Writing in the November Communications of the ACM, the pair said that while it was good that school systems and policymakers were embracing the idea that coding can and should be for everyone, the way they are doing it risks alienating new generations of programmers.
"If we do not think carefully about the educational strategies and pedagogies for introducing coding, there is a major risk of disappointment and backlash", the pair wrote.
To address this, Resnick and Rusk argue, the design of technologies, activities, curriculum, communities, and spaces to support coding and learning should be guided by the "Four Ps" of Creative Learning: Projects, Passion, Peers, and Play:
"To us, it seems natural to introduce coding to young people in a project-oriented way, so that they learn to express themselves creatively as they learn to code.
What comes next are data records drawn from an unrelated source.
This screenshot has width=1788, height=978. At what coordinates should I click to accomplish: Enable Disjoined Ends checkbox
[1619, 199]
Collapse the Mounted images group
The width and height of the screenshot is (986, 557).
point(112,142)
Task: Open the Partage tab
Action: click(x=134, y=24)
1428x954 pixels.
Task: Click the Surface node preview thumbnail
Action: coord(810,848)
But many introductions to coding take a very different approach, presenting students with a series of logic puzzles in which they need to program animated characters to move from one location to another. When students successfully solve one puzzle, they can move on to the next. Students undoubtedly learn some useful computational concepts while working on these puzzles. But learning to code by solving logic puzzles is somewhat like learning to write by solving crossword puzzles. That's not the way to become truly fluent. Just as students develop fluency with language by writing their own stories (not just playing word games), students develop fluency with coding by creating projects (not just solving puzzles)."
Putting the Four Ps into practice, the authors concede, is easier said than done. "From our observations of Scratch activities around the world over the past decade, we have seen the value of Projects, Passion, Peers, and Play in supporting the development of computational fluency. But we have also seen that it is not easy to put these four principles into practice within the realities of today's standards-based, assessment-driven classrooms."